### Dataset extract
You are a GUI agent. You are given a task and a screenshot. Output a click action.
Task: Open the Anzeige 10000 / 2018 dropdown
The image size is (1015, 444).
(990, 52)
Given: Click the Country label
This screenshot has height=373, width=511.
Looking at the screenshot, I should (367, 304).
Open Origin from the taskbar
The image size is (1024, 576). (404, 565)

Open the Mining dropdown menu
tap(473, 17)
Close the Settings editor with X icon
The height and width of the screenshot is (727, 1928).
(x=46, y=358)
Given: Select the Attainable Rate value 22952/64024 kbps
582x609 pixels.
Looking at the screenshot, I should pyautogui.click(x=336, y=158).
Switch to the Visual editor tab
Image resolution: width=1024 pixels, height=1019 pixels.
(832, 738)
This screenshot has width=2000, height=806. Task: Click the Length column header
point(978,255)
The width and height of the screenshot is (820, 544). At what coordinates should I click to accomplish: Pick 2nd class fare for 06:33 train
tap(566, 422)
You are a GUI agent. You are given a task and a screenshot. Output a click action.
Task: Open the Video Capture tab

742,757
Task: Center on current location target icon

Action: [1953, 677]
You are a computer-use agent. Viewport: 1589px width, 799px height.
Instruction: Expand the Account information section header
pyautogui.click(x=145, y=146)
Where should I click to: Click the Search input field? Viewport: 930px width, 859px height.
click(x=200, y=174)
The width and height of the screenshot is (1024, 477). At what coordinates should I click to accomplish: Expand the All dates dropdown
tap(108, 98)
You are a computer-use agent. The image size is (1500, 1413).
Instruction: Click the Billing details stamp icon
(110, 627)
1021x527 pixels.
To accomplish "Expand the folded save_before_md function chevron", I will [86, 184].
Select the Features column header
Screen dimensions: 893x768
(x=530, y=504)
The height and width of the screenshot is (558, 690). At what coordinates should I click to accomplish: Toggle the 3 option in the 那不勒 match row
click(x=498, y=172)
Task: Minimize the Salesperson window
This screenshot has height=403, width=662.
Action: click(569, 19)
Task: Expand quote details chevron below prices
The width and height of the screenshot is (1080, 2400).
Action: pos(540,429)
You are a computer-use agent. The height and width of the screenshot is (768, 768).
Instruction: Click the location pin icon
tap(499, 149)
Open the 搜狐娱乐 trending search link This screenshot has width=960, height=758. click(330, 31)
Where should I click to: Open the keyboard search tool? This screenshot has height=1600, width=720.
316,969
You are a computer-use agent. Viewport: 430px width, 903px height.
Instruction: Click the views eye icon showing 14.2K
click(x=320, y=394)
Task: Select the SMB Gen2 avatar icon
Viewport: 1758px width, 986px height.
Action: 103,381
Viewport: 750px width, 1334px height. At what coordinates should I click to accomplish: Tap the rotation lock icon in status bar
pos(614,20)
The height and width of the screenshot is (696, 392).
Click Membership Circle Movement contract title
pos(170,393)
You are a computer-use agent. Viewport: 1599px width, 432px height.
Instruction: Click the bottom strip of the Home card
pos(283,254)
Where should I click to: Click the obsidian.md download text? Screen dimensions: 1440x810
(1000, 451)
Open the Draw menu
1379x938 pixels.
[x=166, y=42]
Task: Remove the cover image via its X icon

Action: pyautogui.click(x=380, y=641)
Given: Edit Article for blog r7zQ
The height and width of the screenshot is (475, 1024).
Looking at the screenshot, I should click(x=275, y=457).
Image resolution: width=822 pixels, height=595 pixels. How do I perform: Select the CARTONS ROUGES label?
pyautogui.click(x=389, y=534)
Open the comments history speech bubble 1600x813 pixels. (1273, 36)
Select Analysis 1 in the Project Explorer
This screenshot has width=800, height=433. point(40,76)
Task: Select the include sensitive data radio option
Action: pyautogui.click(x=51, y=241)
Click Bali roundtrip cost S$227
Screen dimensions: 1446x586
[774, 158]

### Assignment
Identify the lines in the entries above that contain "computer", then copy them out.

### Written solution
You are a computer-use agent. Viewport: 1589px width, 799px height.
You are a computer-use agent. The image size is (1500, 1413).
You are a computer-use agent. The height and width of the screenshot is (768, 768).
You are a computer-use agent. Viewport: 430px width, 903px height.
You are a computer-use agent. Viewport: 1599px width, 432px height.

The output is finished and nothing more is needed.